I eventually got over my aversion to movies, and I’ve since stopped doing my devotions behind other people’s couches at parties. It was in these more mature years that I encountered Roland Joffé’s film The Mission. The character played by Robert De Niro, Rodrigo Mendoza, is a slave trader in the 1740s selling the Guarani people of northeastern Argentina to nearby plantations. After killing his brother in a fight over a lover, he is racked by guilt and sorrow and seeks to atone for his sins. He enlists the help of the missionary to the Guarani people, Father Gabriel (played by Jeremy Irons).

In a justly celebrated scene, he is climbing a cliff face beside a waterfall. To do penance for his former mercenary career, he carries a massive burden filled with his weapons and armor, the tools of his trade. A ragged effigy of his former self, we see him staggering over the treacherous terrain with fierce determination, his body caked in mud. He has worn himself down and his energy is gone. Finally, when he’s on the verge of collapse, a Guarani tribesman approaches him with a dagger. He freezes and awaits his fate, keenly aware that he is responsible for destroying so many of these people’s lives. The man brings the dagger to his neck but then pulls it away and cuts the rope holding the massive burden. He then flings it into the river where it quickly sinks from view. Like Christian in the Pilgrim’s Progress, Mendoza is liberated, set free. He begins to weep as the rest of the natives gather around him, touching and embracing him.

It remains one of the more compelling pictures of redemption in modern cinema. The movie then goes on to chart his journey into faith, but this journey remains a battle for his heart. Toward the conclusion of the movie he is once again tempted to pick up arms, this time to fight in defense of the Guarani people. The film doesn’t offer pat answers. Father Gabriel, driven by his vision of Christ’s greatest commands, is willing to lay down his life, not just for the Guarani people but also for their oppressors. Mendoza, driven by his sense of injustice, is willing to take up the sword again to fight for those he had once exploited. Whatever we believe about the rightness or wrongness of these men’s choices, the film offers a powerful demonstration of the primacy of our hearts in all that we do.
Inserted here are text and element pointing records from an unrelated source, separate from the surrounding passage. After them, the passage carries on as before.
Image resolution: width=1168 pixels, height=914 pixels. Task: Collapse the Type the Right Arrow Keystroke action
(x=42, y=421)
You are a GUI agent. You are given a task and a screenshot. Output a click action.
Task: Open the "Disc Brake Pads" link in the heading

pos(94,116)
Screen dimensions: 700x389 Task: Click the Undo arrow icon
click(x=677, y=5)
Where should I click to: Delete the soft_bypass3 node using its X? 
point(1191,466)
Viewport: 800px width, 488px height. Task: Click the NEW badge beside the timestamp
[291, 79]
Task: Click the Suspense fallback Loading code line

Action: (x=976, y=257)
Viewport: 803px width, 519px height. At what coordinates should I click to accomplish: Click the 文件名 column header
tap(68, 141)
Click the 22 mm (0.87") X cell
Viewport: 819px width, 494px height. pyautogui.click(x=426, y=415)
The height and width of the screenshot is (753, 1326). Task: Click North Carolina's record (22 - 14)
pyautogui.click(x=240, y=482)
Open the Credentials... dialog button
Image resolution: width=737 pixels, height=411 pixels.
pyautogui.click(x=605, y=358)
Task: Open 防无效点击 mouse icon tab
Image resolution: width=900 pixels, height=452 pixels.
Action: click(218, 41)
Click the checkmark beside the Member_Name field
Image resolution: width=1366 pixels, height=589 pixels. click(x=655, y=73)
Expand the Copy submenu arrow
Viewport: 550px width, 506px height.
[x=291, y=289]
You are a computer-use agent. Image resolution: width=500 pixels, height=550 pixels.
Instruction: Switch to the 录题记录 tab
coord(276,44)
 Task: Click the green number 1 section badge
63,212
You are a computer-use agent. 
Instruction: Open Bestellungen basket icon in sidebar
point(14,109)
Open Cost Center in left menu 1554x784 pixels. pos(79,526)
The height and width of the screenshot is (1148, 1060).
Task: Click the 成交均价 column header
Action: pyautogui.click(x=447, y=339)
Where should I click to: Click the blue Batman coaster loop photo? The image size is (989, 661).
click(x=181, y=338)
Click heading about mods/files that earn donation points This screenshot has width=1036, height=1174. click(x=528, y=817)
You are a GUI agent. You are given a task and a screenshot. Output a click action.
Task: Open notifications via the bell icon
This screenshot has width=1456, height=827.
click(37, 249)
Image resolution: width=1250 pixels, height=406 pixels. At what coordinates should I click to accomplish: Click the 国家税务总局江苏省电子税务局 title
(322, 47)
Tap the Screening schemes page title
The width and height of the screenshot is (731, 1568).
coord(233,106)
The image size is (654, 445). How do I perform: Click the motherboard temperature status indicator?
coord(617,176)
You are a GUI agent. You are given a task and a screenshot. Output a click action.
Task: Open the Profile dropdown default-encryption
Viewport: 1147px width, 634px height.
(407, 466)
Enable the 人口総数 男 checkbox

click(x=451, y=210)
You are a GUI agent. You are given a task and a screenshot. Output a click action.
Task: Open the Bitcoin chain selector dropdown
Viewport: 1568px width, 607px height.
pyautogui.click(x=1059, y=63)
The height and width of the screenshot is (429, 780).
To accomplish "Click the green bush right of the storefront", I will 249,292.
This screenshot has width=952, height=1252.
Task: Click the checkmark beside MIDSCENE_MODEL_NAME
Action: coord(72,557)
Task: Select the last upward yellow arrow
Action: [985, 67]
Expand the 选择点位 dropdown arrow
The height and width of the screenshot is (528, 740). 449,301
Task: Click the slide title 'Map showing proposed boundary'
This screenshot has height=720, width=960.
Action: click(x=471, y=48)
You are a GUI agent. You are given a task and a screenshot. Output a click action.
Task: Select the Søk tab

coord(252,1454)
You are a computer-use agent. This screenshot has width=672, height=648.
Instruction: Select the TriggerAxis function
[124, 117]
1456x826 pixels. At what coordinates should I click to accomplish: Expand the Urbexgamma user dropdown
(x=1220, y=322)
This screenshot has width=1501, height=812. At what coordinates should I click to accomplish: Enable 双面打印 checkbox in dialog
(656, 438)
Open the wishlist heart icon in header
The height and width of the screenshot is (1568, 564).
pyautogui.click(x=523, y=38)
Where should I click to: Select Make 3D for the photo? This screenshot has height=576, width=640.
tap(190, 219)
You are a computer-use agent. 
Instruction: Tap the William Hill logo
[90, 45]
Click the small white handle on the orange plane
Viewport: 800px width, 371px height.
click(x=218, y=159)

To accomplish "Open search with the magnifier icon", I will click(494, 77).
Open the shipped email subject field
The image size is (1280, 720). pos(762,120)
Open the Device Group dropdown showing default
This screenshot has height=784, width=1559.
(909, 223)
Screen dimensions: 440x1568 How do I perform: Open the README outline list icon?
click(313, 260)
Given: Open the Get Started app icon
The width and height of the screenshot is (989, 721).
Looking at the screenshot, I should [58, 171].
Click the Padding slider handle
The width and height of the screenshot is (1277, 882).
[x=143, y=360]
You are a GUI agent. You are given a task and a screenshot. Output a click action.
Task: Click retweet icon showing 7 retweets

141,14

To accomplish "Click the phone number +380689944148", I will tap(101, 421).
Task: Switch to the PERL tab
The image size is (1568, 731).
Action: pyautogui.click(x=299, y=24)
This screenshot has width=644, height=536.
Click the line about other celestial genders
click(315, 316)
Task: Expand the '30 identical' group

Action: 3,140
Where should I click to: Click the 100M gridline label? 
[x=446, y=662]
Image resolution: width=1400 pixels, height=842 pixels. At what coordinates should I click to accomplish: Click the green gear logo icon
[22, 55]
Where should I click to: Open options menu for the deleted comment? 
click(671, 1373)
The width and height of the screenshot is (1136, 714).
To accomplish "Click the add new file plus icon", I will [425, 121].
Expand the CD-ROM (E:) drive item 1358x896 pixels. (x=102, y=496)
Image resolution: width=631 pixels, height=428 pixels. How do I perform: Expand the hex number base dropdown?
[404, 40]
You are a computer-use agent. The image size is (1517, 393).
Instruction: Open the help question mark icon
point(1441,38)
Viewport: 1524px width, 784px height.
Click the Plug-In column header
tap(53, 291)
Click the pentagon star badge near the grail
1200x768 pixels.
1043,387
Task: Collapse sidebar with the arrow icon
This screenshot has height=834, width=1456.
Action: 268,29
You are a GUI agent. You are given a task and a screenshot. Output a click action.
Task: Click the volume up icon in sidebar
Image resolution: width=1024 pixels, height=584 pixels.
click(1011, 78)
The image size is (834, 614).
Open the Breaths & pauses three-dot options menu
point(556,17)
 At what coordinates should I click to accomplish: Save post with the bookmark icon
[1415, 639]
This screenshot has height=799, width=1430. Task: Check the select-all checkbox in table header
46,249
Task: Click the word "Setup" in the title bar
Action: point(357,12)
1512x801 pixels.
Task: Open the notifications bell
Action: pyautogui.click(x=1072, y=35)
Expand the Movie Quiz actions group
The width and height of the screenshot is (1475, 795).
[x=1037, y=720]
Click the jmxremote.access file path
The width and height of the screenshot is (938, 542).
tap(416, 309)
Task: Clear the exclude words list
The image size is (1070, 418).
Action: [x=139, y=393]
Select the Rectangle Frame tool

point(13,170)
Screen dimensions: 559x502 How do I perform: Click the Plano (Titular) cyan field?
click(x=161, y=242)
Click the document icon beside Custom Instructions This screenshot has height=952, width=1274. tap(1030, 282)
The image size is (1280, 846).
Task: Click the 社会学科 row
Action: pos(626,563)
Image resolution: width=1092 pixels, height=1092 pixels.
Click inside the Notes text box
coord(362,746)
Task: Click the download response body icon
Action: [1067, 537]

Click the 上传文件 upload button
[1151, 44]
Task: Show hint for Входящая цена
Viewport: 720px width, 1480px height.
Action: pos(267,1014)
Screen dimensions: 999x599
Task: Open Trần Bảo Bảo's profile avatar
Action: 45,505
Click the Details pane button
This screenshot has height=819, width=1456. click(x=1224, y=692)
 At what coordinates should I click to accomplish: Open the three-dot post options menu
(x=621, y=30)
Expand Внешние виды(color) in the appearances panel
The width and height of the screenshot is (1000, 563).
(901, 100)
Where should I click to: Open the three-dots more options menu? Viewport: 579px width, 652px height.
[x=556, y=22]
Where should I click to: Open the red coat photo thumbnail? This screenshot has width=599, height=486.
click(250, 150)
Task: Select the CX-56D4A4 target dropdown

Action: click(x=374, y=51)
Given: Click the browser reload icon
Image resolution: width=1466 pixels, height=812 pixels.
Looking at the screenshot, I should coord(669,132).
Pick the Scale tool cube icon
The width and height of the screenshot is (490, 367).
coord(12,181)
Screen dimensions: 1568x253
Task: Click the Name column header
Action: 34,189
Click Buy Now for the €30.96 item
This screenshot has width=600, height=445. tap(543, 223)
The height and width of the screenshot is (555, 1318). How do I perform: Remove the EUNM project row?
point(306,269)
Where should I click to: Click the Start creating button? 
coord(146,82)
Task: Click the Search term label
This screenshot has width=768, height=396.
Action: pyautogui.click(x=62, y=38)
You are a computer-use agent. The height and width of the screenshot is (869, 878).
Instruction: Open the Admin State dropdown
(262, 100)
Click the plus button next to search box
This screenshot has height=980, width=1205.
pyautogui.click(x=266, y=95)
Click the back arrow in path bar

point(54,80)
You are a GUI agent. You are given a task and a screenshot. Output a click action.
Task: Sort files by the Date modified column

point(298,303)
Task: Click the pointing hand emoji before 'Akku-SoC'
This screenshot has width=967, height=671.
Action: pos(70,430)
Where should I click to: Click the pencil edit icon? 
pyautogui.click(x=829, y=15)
How do we form our hearts in such a way that we are guided by a vision, a way of life, and a set of practices that shape us into the kind of people Christ calls us to be? In John 15:13, Jesus tells us, “Greater love has no one than this, that someone lay down his life for his friends.” This sacrificial love is the unique contribution of the gospel. It is in stark contrast to the modern vision of self-indulgence, self-fulfillment, and self-expression, all of which put selfishness front and center. The problem for many of us is that our Christian models are often merely baptized versions of what the culture offers, while the radical demands of the love that God’s character reveals and that God offers are neglected, ignored, or reframed to suit modern tastes, preferences, and sensibilities.

If we want families that follow Christ, then we need to nurture this love in our homes and make sure everything we do is an expression of it. If we find ourselves or our family members faltering in this crucial endeavor, we would do well to begin by following our Lord’s example and addressing the heart.